■ Task description ■
Repeat only the lines from the one that contains "Click the gear" through the final line of the listing below, exactly, please, without pictures.

■ Data provided ■
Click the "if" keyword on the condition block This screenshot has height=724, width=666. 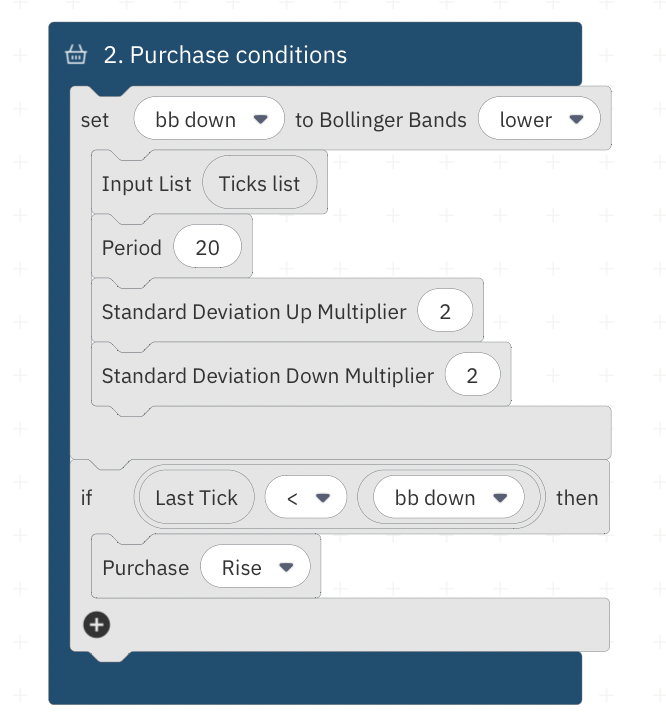point(87,498)
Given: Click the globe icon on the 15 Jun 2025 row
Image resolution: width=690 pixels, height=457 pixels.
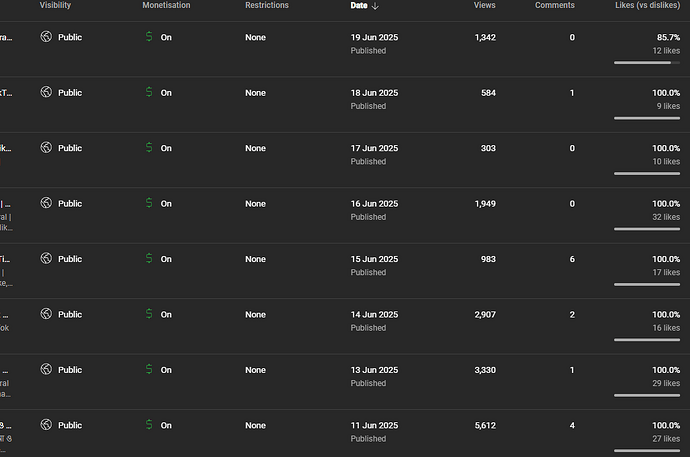Looking at the screenshot, I should pos(46,258).
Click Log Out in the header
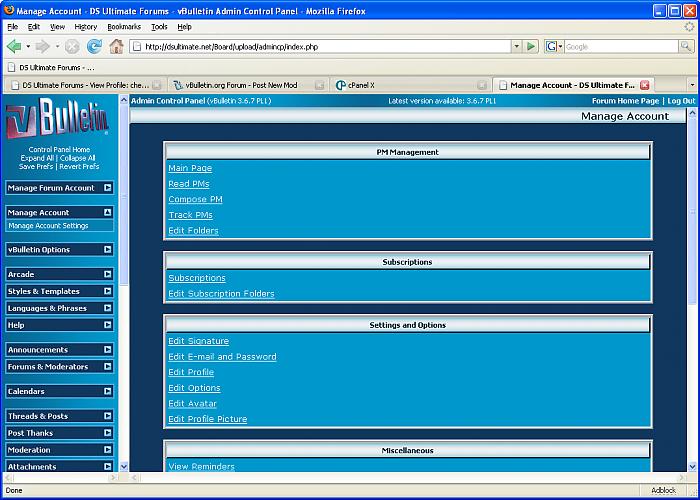 click(x=681, y=101)
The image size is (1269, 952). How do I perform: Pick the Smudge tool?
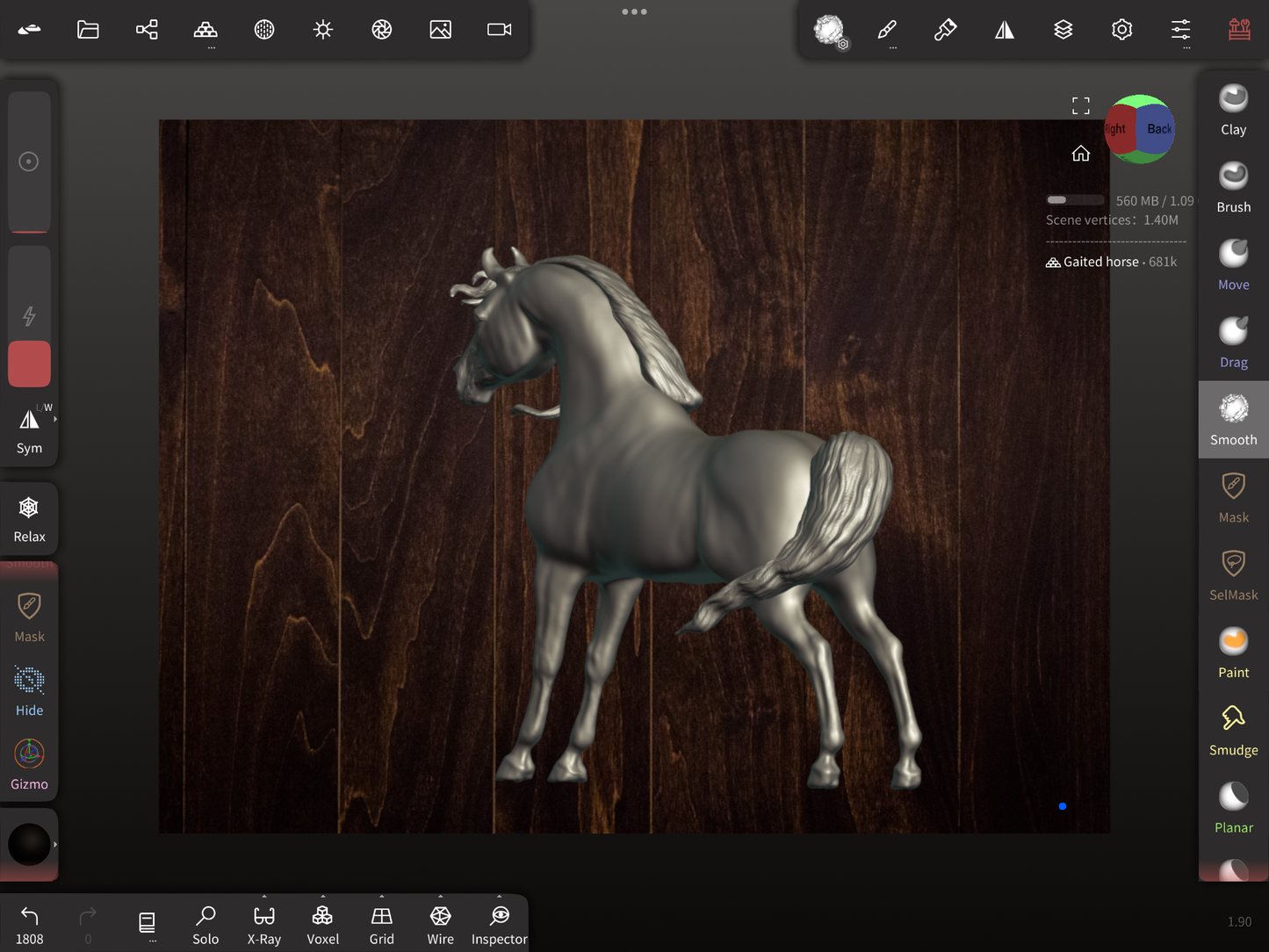click(x=1233, y=731)
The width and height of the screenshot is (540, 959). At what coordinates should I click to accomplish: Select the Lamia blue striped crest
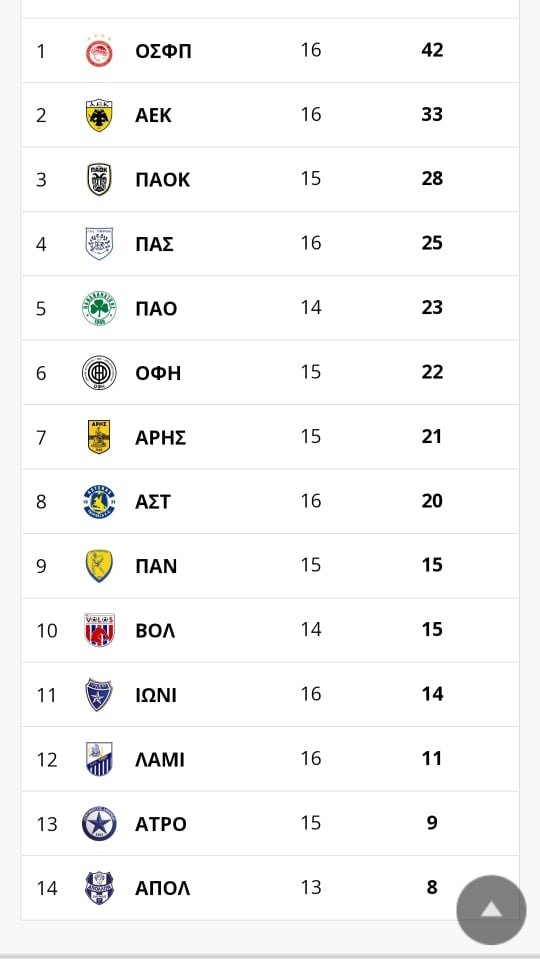[x=99, y=759]
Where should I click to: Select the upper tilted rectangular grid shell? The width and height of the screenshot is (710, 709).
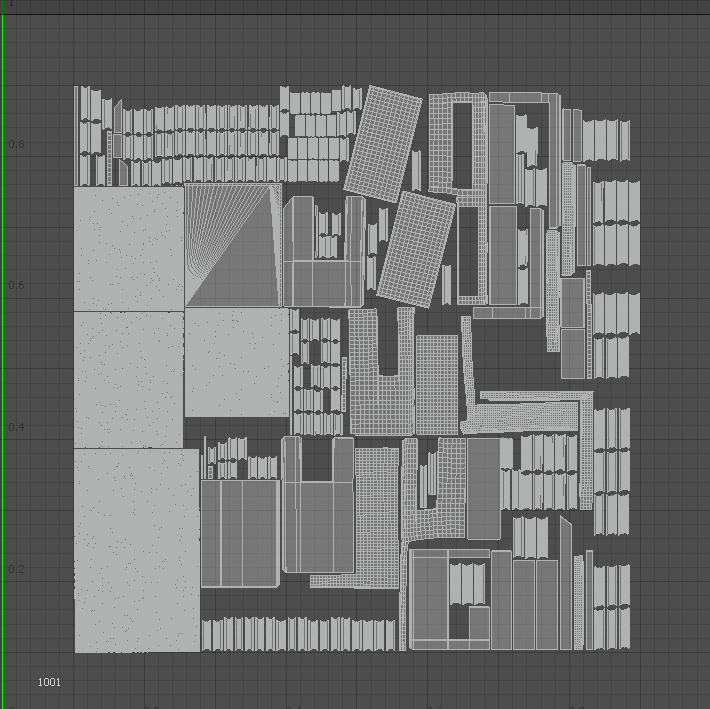[x=382, y=140]
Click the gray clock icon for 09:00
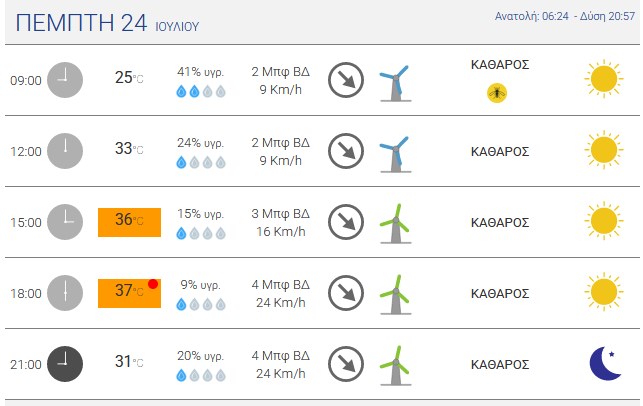The image size is (643, 406). click(x=65, y=80)
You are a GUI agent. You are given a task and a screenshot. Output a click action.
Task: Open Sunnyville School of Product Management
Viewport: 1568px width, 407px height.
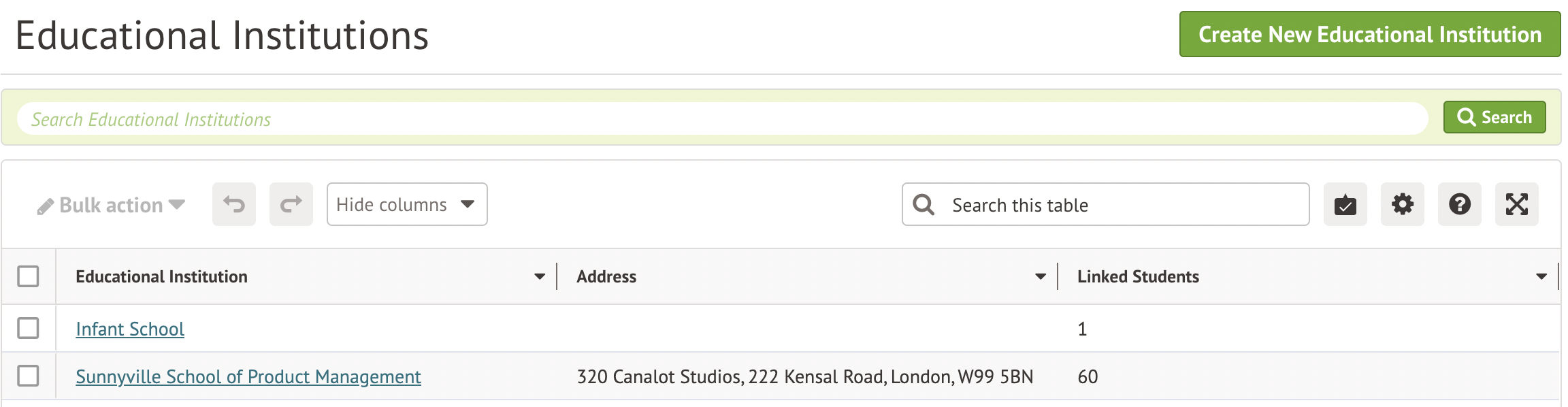click(x=248, y=376)
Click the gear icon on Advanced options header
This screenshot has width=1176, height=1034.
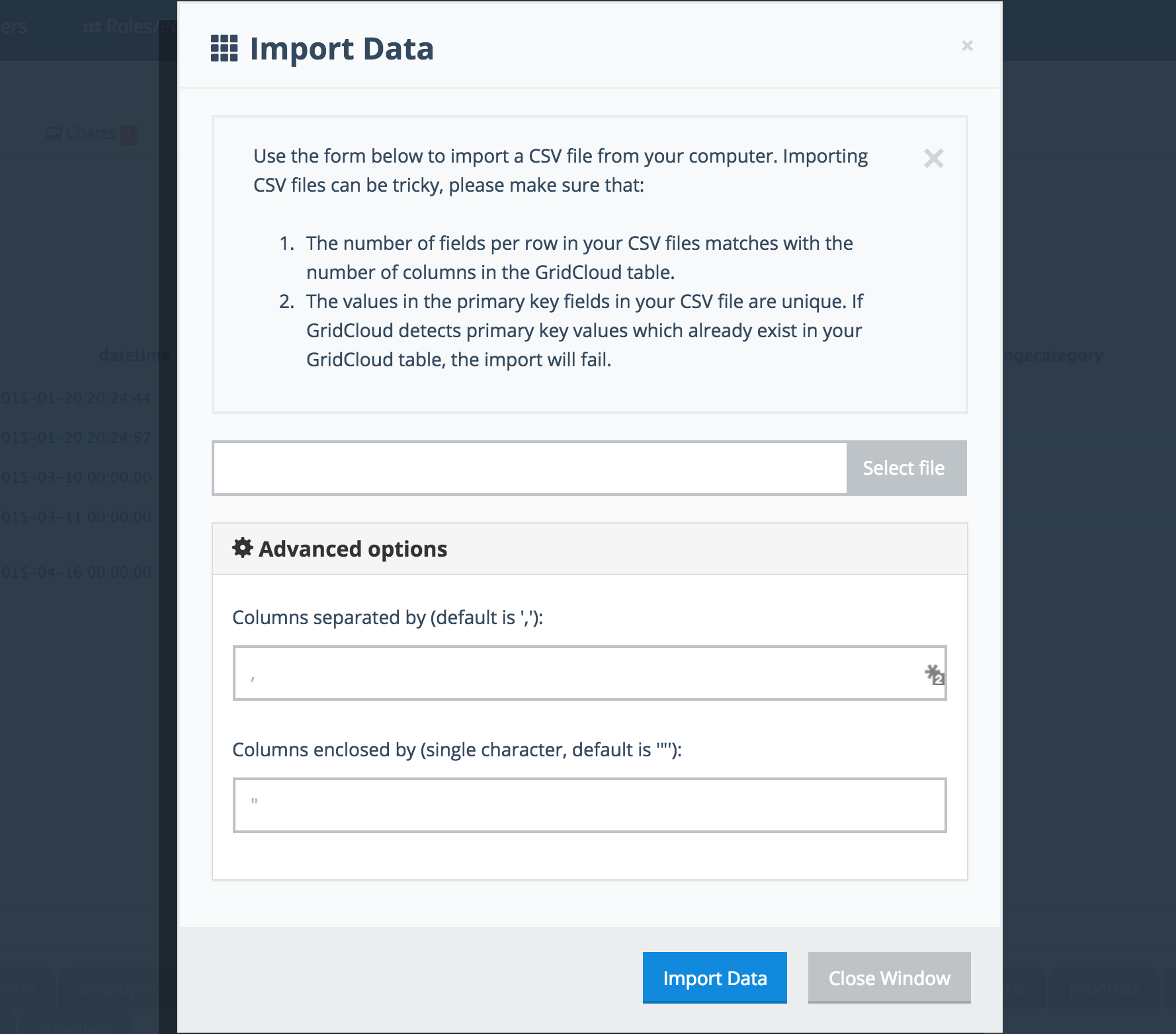coord(242,547)
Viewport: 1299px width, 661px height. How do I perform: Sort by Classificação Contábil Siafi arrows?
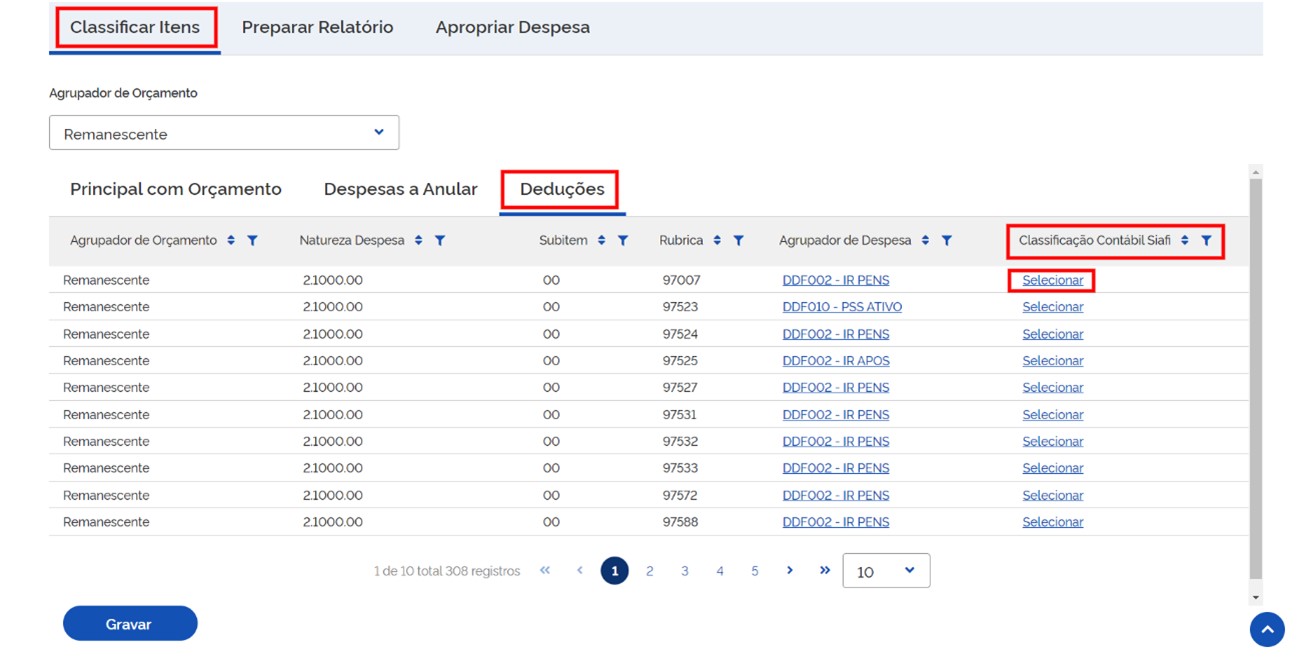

■ Result for this task ■
Click the gear icon on Advanced options header
This screenshot has width=1176, height=1034.
coord(242,547)
Viewport: 1299px width, 661px height. How do I perform: Sort by Classificação Contábil Siafi arrows?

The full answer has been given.